Menzies School of Health Research has recently been recognised by Life Education Australia for their outstanding contribution to healthy development of children.
The award celebrated some of the research carried out by Menzies’ new Developmental Health and Education Evaluation Team within the Child Health Division. Ms. Georgie Nutton, lead research fellow of the new team, said that “the research being conducted at the moment will bridge the nexus between health and education”.
It is widely acknowledged that a good education for Indigenous children may be the single most effective health intervention for the next generation of Indigenous people.
The foundations of good educational outcomes are set in early childhood, and preschool is a specific intervention that has been demonstrated in other settings to have dramatic, long-term effects on health and social-emotional wellbeing. However, high quality preschool is difficult to deliver in remote settings, and sometimes compromises have to be made, such as the current Mobile Preschool Program (MPP) in the Northern Territory.
This project is investigating the effectiveness of the MPP in improving children’s emergent literacy, social, emotional and health outcomes measured in their first year of formal schooling.
Assessment data for children in their first year of full time schooling suggest improved outcomes for those having experienced MPP in language and socio-emotional domains.
The MPP research project aims to assess the effectiveness of the Northern Territory MPP using assessment data for children’s emergent literacy, social and emotional competencies and health status, collected in their Transition year of school.

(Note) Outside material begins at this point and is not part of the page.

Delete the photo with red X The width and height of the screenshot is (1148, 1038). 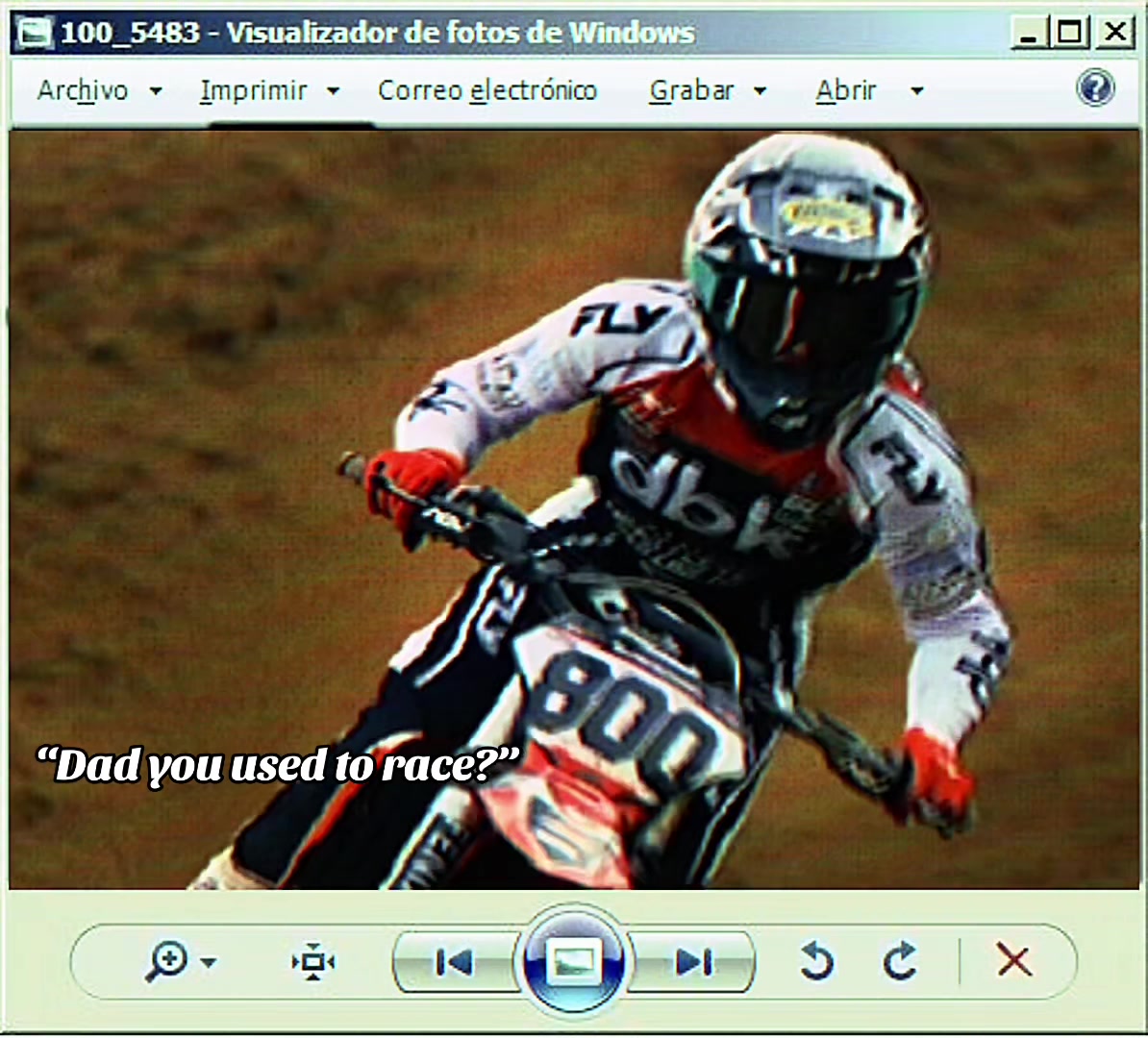pos(1014,960)
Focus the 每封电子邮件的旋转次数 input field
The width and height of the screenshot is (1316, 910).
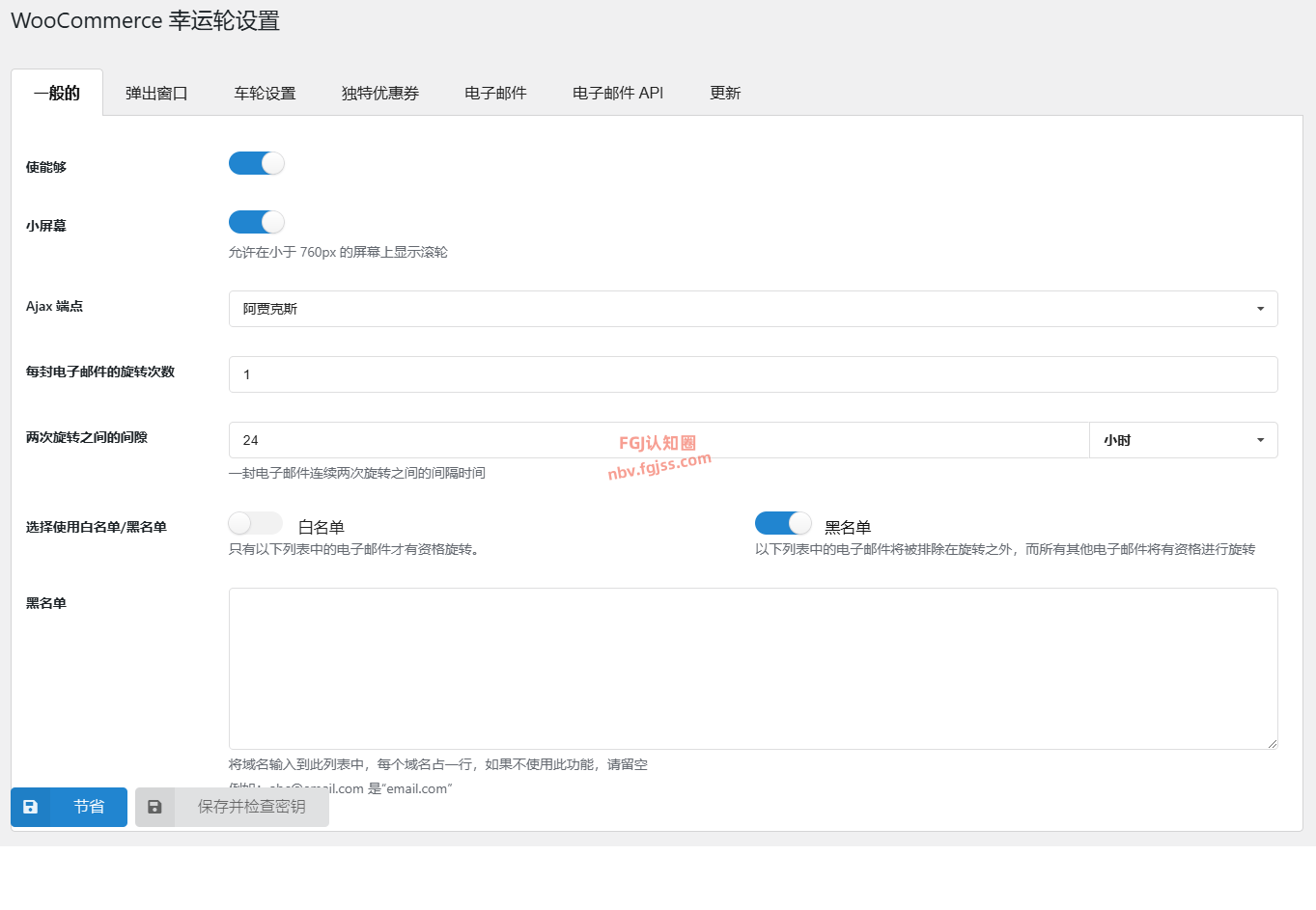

Effectiveness will be established by comparison with children not attending available preschool and those in communities with no preschool service. The study will identify and describe the key confounding factors influencing these outcomes in the comparison groups.
3,300 children are currently expected to enter Transition year in the Northern Territory this year, with 300 of these being in communities in which the Mobile Preschool Program will be operating. The Menzies’ team will use the routinely collected assessment data for all Transition year students in 2009 and 2010 from across the Northern Territory.
However, only limited data are available, and the trend towards achievement is not consistent across all areas of development. Moreover, the impact of confounding health, risk and protective factors is unknown.
This program is making a significant contribution to the conditions of early life of Indigenous children from pregnancy, through infancy and early childhood which is “the time of maximum brain development and acquisition of skills” Ms Nutton says.
The team are also looking at growing evidence linking the condition of early brain development and later life outcomes including cardiovascular disease risk, obesity related diabetes, and behavioural and mental health problems.
“These diseases are over represented in the Indigenous population and the principal causes of their average shorter life span” says Ms Nutton.
Working towards bridging the life expectancy gap, Ms Nutton considers that major break throughs will come from more effective service delivery and community understanding which supports healthier early child development.
This study addresses the current lack of minimum baseline information about the effectiveness of the MPP on early childhood health and learning outcomes in the context of remote Australian Indigenous children.
The study results will guide the next step in preschool provision in remote settings by clearly identifying for whom Mobile preschool works, in what ways it is effective and in what context this happens.
This study has potential to articulate the progress of the nexus between health and education disciplines beyond just the sharing of research methodologies.